AssertFlip: Reproducing Bugs via Inversion of LLM-Generated Passing Tests
Lara Khatib, Noble Saji Mathews, Meiyappan Nagappan
TL;DR
AssertFlip reframes bug reproduction by generating passing tests that exercise buggy behavior and then inverting them to produce bug-revealing tests, addressing a key bottleneck where most bugs lack executable repro tests at report time. The approach uses a structured, multi-stage pipeline (localization, planning, pass-test generation, refinement, inversion, validation, and regeneration) guided by LLMs, and leverages a get_info tool to reduce code hallucinations. Empirical evaluation on SWT-Bench shows AssertFlip delivering the best reported fail-to-pass rate on the Verified subset (43.6%), outpacing prior methods, with robust coverage of modified lines and competitive cost under practical regeneration limits.
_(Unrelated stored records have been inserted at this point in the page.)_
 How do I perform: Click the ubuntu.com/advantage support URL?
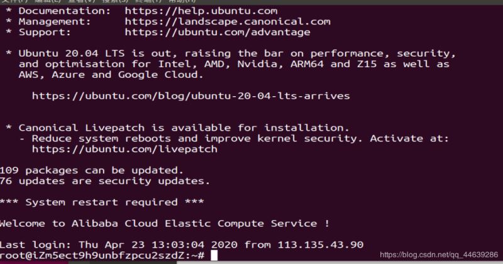pyautogui.click(x=217, y=32)
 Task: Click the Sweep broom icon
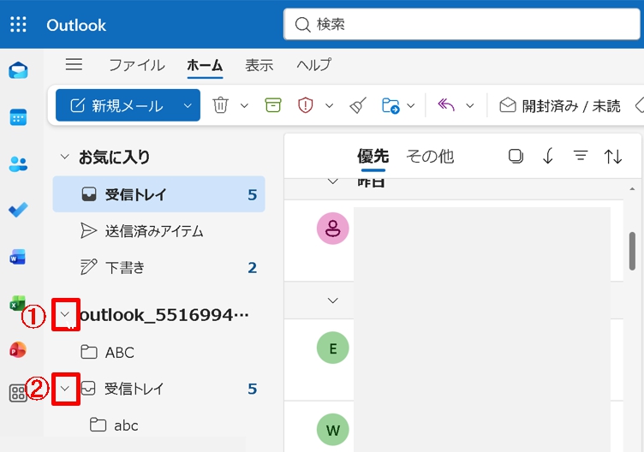(358, 105)
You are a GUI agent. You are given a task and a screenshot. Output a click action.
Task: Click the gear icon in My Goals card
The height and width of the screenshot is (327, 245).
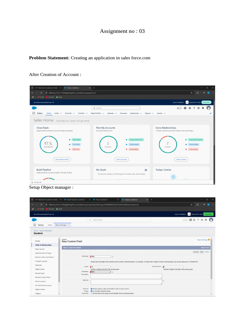click(x=146, y=170)
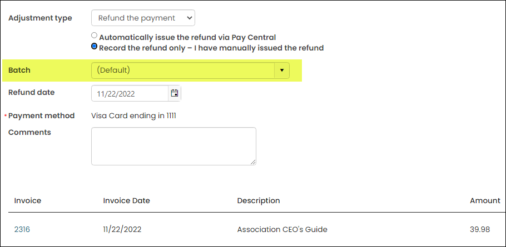The width and height of the screenshot is (506, 247).
Task: Open invoice 2316 link
Action: coord(22,230)
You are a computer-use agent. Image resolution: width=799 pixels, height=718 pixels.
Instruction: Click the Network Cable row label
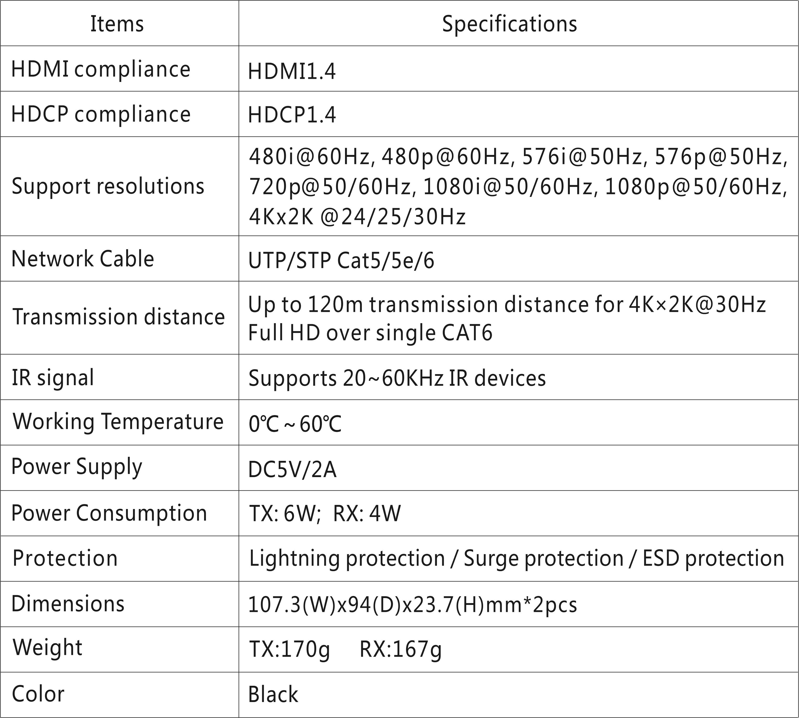click(x=83, y=259)
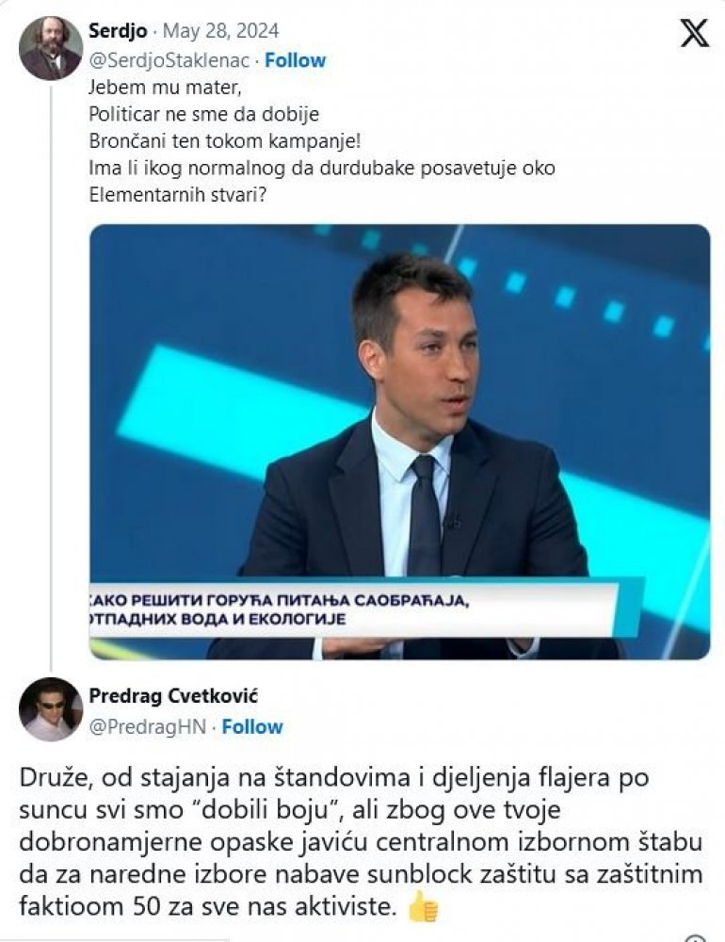Follow the @SerdjoStaklenac account
Viewport: 725px width, 942px height.
tap(296, 60)
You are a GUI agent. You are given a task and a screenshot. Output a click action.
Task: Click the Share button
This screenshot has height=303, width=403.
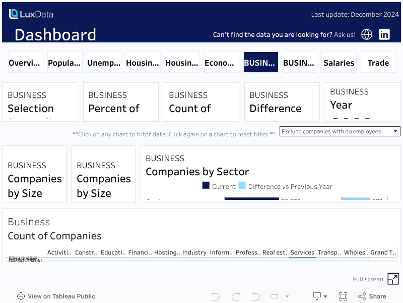click(x=372, y=296)
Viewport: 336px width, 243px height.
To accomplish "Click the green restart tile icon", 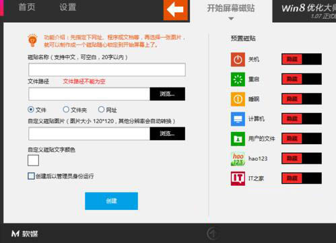I will [238, 79].
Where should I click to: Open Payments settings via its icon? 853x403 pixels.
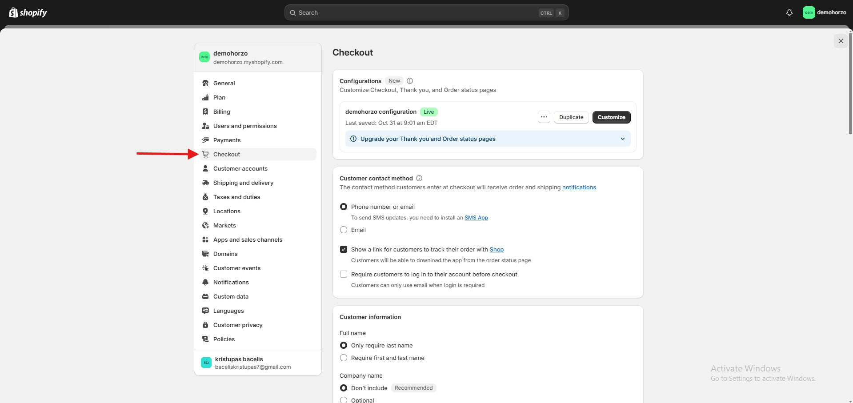205,140
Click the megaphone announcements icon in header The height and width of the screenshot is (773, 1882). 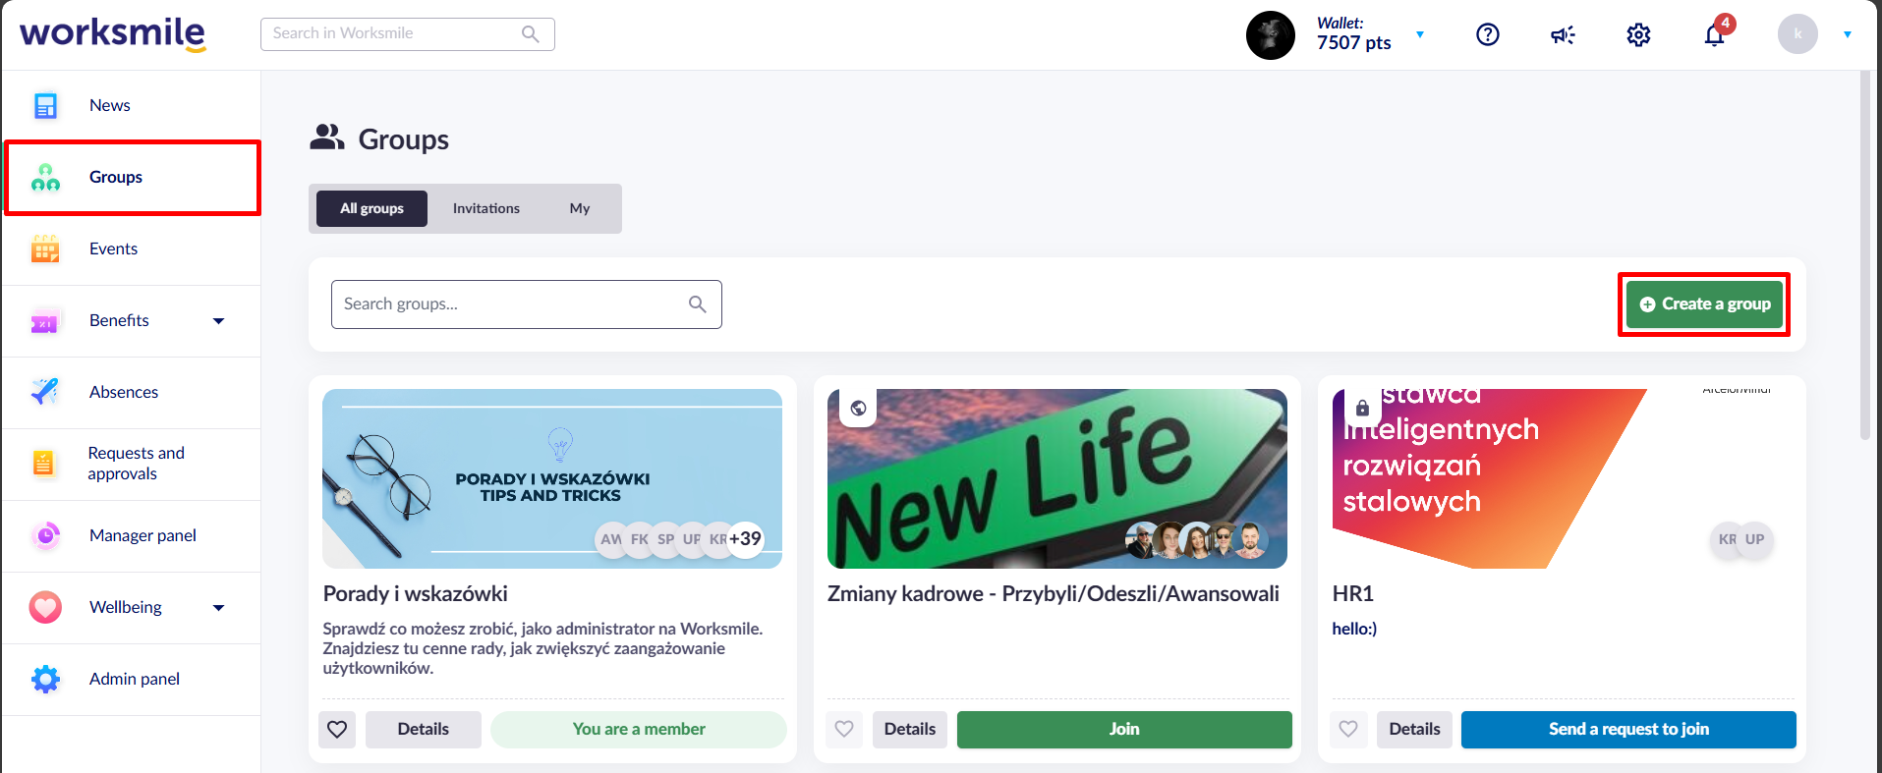click(1562, 34)
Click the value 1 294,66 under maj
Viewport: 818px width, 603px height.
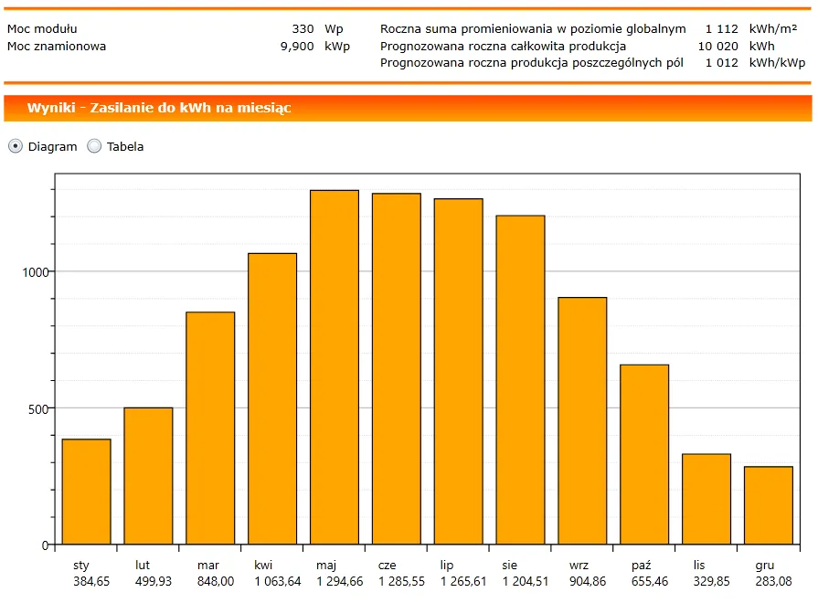(x=338, y=580)
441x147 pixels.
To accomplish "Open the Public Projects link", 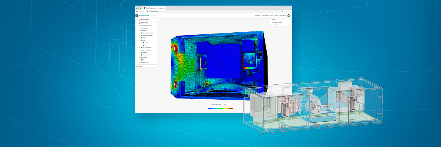I will click(x=265, y=15).
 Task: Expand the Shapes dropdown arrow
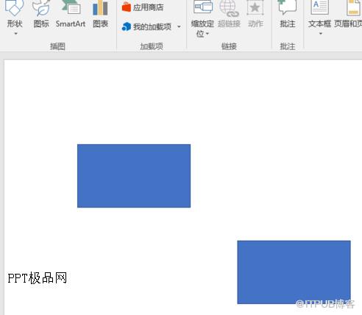pyautogui.click(x=15, y=34)
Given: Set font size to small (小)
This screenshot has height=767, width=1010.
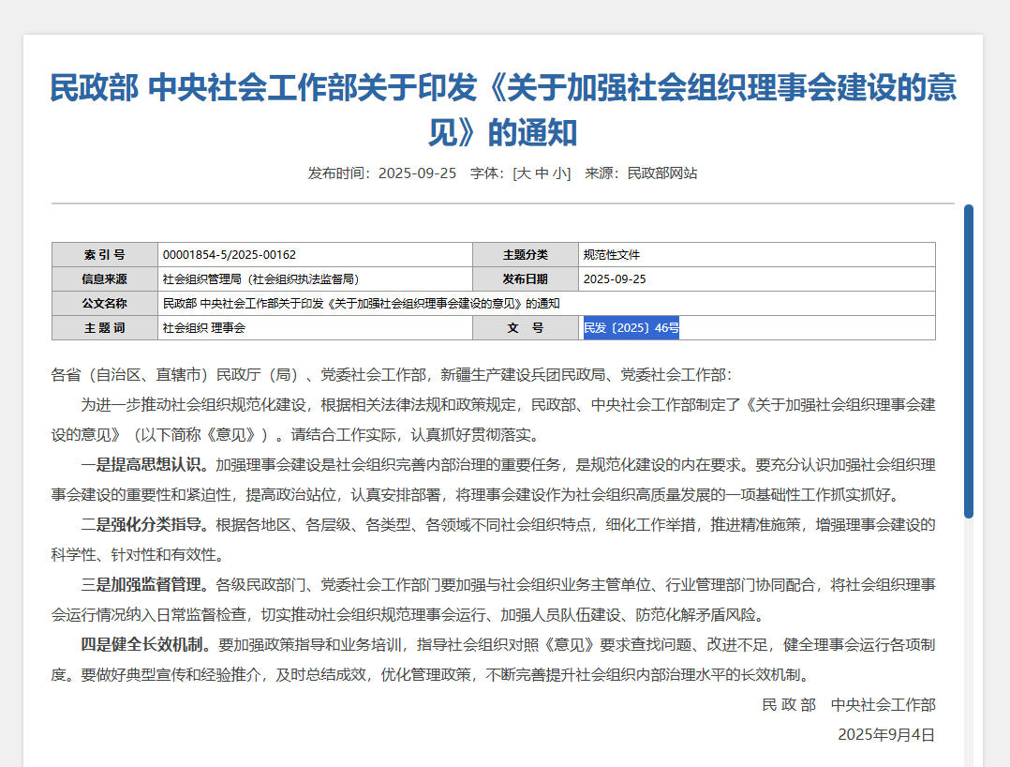Looking at the screenshot, I should click(x=559, y=173).
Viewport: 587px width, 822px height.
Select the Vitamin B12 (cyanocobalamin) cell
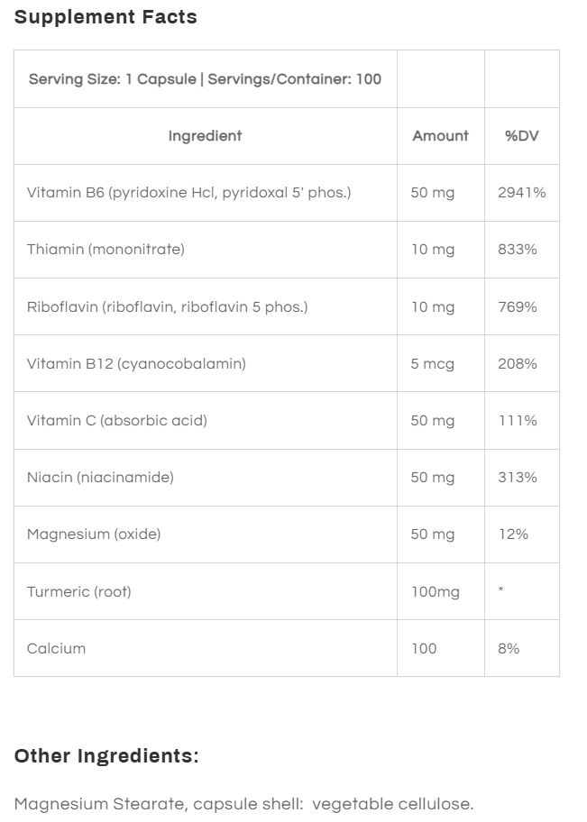136,364
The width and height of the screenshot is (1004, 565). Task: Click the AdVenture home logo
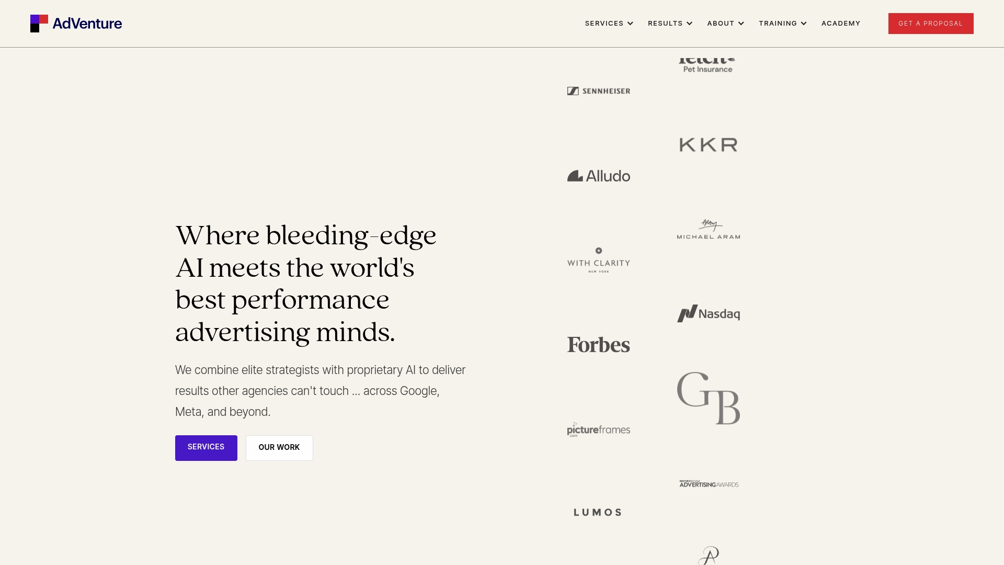pyautogui.click(x=76, y=23)
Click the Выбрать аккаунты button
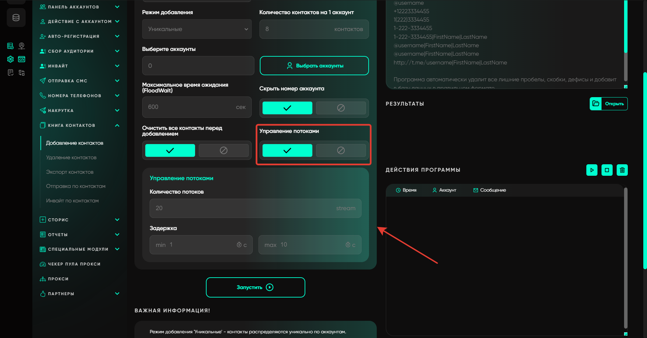The height and width of the screenshot is (338, 647). pyautogui.click(x=314, y=66)
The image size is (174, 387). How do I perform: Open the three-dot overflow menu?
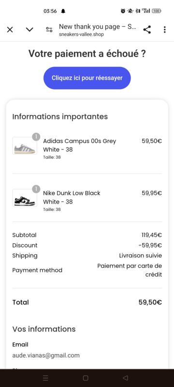click(165, 30)
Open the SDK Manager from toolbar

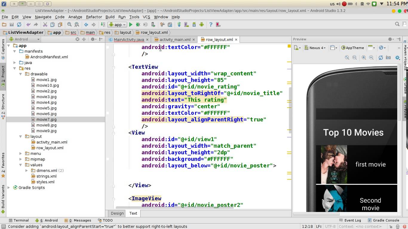pos(194,25)
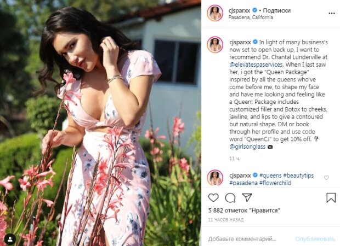
Task: Open Pasadena, California location link
Action: [251, 17]
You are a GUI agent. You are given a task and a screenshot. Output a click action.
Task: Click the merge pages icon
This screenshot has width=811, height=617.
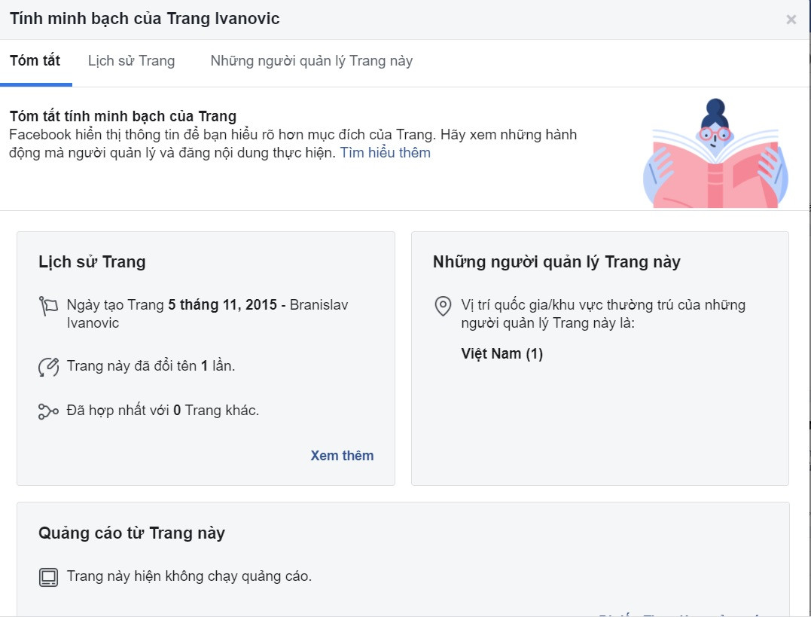48,411
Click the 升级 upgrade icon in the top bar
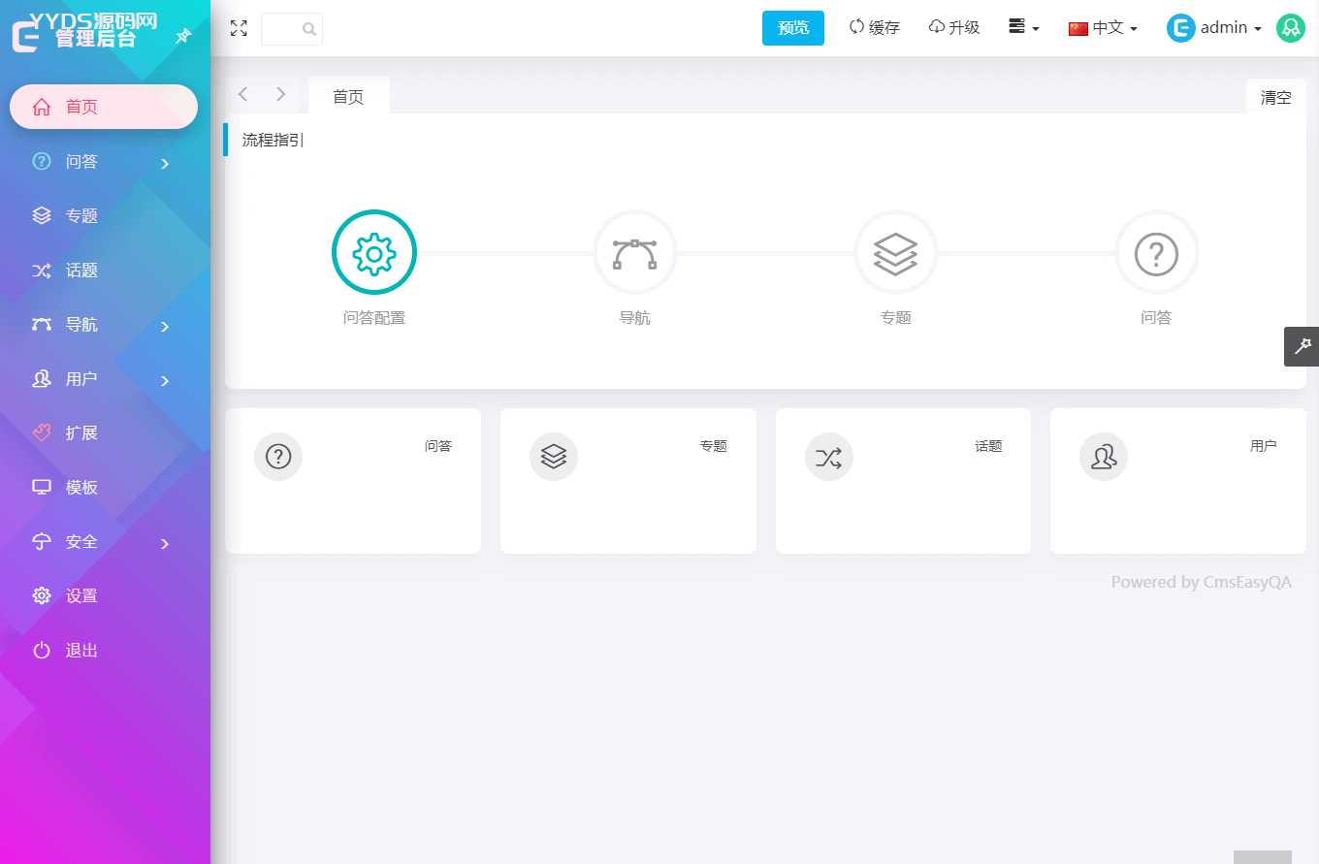This screenshot has height=864, width=1319. pos(936,27)
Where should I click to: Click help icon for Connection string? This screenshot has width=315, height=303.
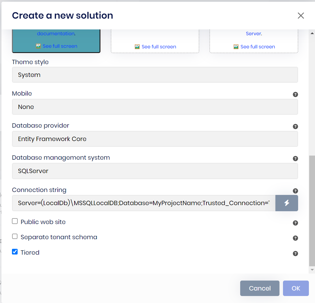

The work highlights the value of objective-driven generation (focusing on passing tests first) and suggests potential gains from combining diverse systems and integrating coverage signals into validation, offering a practical path toward more reliable automated bug reproduction in real-world debugging workflows.
Abstract
Bug reproduction is critical in the software debugging and repair process, yet the majority of bugs in open-source and industrial settings lack executable tests to reproduce them at the time they are reported, making diagnosis and resolution more difficult and time-consuming. To address this challenge, we introduce AssertFlip, a novel technique for automatically generating Bug Reproducible Tests (BRTs) using large language models (LLMs). Unlike existing methods that attempt direct generation of failing tests, AssertFlip first generates passing tests on the buggy behaviour and then inverts these tests to fail when the bug is present. We hypothesize that LLMs are better at writing passing tests than ones that crash or fail on purpose. Our results show that AssertFlip outperforms all known techniques in the leaderboard of SWT-Bench, a benchmark curated for BRTs. Specifically, AssertFlip achieves a fail-to-pass success rate of 43.6% on the SWT-Bench-Verified subset.